- Your goal: Pull every "text" line out of the data below.

** Information given follows **

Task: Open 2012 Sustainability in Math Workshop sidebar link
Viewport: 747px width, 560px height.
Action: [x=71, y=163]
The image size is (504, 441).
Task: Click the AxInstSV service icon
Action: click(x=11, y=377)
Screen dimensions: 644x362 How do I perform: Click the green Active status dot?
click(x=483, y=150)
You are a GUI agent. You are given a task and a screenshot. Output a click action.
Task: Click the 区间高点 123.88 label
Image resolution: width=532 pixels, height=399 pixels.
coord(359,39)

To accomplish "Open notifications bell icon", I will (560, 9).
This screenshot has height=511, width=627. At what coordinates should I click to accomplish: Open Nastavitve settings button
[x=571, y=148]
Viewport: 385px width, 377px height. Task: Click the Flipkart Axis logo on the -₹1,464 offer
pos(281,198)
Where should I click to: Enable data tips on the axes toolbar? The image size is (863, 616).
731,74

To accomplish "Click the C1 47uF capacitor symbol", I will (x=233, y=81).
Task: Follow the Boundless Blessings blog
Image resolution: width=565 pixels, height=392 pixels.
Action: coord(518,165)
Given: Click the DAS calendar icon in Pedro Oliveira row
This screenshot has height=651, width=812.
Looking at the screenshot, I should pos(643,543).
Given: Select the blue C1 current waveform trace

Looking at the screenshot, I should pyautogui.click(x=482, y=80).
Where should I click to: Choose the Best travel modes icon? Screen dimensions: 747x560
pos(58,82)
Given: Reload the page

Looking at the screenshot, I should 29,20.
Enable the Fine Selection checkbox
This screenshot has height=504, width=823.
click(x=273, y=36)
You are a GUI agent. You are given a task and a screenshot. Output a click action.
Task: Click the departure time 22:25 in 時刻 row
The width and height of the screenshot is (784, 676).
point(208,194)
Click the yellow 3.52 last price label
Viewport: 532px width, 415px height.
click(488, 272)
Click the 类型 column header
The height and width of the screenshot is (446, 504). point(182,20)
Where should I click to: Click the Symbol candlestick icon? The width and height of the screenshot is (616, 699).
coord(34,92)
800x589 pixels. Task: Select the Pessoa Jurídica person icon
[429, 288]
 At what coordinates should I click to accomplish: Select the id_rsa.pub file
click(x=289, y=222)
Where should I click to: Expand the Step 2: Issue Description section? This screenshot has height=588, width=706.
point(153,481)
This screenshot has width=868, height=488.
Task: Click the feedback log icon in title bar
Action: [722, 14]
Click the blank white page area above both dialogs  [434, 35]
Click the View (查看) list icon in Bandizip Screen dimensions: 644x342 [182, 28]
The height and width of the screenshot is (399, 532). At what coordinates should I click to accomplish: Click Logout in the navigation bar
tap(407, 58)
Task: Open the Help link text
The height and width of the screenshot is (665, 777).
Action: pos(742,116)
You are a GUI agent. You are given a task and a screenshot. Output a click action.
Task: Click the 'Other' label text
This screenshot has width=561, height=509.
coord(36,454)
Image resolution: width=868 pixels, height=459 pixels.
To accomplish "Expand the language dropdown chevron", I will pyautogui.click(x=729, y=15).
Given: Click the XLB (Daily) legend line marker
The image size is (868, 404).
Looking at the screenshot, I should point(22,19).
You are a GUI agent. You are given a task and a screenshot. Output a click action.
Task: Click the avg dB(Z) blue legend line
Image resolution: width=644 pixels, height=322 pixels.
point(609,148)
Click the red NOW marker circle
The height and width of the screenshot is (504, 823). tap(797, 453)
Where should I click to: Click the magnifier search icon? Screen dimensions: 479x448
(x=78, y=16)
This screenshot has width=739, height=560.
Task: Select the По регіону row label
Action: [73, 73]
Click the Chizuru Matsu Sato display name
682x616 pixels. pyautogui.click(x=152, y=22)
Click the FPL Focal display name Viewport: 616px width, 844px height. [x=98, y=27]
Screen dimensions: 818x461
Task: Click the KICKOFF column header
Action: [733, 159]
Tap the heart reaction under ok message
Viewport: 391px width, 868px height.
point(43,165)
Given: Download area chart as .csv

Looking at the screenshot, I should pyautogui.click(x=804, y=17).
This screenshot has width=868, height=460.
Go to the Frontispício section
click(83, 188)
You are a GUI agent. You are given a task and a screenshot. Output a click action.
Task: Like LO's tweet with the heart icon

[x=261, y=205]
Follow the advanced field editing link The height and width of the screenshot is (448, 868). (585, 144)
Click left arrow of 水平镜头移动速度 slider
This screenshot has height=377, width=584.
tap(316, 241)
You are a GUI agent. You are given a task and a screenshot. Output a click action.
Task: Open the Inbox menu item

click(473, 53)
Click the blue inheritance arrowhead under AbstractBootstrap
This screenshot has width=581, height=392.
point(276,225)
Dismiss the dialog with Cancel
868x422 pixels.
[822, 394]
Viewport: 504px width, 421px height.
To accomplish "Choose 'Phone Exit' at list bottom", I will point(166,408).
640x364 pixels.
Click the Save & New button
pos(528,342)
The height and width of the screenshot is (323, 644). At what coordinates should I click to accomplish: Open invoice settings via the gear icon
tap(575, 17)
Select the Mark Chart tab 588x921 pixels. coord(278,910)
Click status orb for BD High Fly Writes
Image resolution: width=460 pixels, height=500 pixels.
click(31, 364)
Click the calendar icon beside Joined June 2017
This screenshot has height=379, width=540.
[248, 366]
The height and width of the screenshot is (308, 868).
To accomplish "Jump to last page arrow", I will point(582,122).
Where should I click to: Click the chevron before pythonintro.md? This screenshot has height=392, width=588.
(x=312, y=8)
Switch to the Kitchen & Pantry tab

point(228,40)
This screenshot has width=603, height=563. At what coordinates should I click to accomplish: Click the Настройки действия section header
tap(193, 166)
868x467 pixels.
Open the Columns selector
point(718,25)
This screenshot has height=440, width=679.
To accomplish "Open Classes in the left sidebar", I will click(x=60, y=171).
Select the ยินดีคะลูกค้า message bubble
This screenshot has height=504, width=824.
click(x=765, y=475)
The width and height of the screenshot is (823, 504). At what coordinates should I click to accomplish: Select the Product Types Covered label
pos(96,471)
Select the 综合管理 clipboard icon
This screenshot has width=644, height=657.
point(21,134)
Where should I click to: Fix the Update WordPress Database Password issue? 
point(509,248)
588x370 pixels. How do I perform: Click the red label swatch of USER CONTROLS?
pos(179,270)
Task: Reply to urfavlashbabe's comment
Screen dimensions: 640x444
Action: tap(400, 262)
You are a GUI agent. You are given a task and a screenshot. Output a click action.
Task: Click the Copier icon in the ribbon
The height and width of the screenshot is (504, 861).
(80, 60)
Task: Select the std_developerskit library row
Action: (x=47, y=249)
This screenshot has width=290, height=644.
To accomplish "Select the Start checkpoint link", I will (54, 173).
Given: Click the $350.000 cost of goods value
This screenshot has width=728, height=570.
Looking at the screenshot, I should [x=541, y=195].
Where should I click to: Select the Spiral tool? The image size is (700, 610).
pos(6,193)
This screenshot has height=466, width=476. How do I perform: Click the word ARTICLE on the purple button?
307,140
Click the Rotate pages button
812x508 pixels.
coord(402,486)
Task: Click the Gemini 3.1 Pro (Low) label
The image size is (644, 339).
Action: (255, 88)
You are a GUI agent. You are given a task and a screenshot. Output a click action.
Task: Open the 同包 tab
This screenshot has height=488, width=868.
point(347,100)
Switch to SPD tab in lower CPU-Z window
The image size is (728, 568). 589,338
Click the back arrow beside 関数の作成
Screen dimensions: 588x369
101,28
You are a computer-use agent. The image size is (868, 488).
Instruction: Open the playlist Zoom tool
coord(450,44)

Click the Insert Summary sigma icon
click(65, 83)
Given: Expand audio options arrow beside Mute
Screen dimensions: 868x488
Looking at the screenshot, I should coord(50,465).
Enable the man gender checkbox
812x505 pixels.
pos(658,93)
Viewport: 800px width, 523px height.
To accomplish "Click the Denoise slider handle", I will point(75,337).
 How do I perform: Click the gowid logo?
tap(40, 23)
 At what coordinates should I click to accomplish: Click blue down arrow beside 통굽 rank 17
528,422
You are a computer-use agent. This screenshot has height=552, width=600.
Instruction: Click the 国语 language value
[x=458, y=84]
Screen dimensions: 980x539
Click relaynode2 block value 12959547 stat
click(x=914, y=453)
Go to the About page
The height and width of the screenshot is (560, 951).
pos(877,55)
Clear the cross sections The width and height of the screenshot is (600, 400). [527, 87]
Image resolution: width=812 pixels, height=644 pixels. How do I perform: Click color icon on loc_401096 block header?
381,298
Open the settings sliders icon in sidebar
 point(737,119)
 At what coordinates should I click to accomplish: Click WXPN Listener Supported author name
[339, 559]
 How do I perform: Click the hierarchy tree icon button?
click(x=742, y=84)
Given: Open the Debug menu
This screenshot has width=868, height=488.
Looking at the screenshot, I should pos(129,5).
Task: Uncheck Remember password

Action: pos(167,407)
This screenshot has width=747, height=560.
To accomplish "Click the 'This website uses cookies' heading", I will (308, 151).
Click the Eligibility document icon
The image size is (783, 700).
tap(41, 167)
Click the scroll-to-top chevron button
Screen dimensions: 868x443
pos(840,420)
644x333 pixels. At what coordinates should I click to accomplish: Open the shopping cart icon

** End of Information given **

- Completed exercise:
Task: Open the Help link text
Task: Click the 'Other' label text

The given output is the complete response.